*Given exercise*:
Copy the listing below word for word, from the line with "Task: Select the twin" to the line with "[x=371, y=603]", both included.

A run of records:
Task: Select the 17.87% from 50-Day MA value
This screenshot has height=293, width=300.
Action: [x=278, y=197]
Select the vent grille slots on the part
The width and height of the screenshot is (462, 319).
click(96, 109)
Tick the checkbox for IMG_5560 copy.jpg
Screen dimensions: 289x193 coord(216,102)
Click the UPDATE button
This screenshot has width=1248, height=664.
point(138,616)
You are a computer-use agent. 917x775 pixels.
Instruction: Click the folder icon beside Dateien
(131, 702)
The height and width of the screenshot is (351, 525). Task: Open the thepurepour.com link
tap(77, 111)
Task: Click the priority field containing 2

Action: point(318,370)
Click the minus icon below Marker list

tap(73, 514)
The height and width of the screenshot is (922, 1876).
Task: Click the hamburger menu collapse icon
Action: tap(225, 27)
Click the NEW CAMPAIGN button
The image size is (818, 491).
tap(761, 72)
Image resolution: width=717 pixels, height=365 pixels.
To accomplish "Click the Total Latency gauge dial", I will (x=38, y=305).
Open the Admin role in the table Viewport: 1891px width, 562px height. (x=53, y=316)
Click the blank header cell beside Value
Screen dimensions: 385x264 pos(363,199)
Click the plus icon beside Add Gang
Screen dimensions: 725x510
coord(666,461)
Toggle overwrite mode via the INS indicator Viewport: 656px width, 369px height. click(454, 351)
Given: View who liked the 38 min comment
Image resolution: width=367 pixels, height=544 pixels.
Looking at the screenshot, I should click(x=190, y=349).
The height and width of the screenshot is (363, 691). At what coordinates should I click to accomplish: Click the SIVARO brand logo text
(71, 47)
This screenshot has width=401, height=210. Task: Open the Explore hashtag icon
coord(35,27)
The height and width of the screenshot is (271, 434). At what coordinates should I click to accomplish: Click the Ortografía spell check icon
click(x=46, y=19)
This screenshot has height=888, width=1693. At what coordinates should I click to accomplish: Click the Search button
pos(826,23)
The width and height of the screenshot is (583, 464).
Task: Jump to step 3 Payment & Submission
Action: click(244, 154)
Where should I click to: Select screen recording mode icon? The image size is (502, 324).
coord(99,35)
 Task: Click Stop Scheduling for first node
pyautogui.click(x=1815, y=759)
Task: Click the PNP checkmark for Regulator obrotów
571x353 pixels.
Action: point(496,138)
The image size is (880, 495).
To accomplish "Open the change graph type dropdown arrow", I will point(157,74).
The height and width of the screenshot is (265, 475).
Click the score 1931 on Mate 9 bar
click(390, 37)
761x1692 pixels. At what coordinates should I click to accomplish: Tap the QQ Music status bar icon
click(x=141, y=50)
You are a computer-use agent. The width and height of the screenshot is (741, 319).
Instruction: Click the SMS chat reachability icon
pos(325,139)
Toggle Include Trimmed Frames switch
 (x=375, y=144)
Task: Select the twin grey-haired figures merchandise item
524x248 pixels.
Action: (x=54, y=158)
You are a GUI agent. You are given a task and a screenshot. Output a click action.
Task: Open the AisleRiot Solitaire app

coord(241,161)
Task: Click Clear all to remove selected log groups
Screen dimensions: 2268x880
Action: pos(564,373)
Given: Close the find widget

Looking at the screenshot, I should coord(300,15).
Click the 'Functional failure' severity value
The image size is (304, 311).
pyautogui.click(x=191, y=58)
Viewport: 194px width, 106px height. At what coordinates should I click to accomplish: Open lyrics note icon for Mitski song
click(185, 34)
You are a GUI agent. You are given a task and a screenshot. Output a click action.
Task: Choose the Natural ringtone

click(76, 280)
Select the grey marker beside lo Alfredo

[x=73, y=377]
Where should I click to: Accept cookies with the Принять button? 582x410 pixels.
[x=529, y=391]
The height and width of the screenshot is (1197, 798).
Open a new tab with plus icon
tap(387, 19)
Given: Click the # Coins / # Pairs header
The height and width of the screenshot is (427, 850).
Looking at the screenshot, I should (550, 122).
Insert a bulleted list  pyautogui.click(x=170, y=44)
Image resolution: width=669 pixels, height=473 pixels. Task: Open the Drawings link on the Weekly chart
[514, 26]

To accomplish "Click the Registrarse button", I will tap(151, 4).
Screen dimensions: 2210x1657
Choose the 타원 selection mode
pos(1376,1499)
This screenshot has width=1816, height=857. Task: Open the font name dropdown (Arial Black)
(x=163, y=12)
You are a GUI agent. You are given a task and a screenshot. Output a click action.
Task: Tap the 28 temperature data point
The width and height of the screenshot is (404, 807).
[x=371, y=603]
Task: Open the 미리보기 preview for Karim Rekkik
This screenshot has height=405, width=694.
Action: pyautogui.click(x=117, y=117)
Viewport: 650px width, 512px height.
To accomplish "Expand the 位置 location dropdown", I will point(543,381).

*Output of the task*:
Task: Select the twin grey-haired figures merchandise item
524x248 pixels.
Action: (x=54, y=158)
You are a GUI agent. You are given a task and a screenshot. Output a click action.
Task: Open the AisleRiot Solitaire app

coord(241,161)
Task: Click Clear all to remove selected log groups
Screen dimensions: 2268x880
Action: pos(564,373)
Given: Close the find widget

Looking at the screenshot, I should coord(300,15).
Click the 'Functional failure' severity value
The image size is (304, 311).
pyautogui.click(x=191, y=58)
Viewport: 194px width, 106px height. At what coordinates should I click to accomplish: Open lyrics note icon for Mitski song
click(185, 34)
You are a GUI agent. You are given a task and a screenshot. Output a click action.
Task: Choose the Natural ringtone

click(76, 280)
Select the grey marker beside lo Alfredo

[x=73, y=377]
Where should I click to: Accept cookies with the Принять button? 582x410 pixels.
[x=529, y=391]
The height and width of the screenshot is (1197, 798).
Open a new tab with plus icon
tap(387, 19)
Given: Click the # Coins / # Pairs header
The height and width of the screenshot is (427, 850).
Looking at the screenshot, I should (550, 122).
Insert a bulleted list  pyautogui.click(x=170, y=44)
Image resolution: width=669 pixels, height=473 pixels. Task: Open the Drawings link on the Weekly chart
[514, 26]

To accomplish "Click the Registrarse button", I will tap(151, 4).
Screen dimensions: 2210x1657
Choose the 타원 selection mode
pos(1376,1499)
This screenshot has width=1816, height=857. Task: Open the font name dropdown (Arial Black)
(x=163, y=12)
You are a GUI agent. You are given a task and a screenshot. Output a click action.
Task: Tap the 28 temperature data point
The width and height of the screenshot is (404, 807).
[x=371, y=603]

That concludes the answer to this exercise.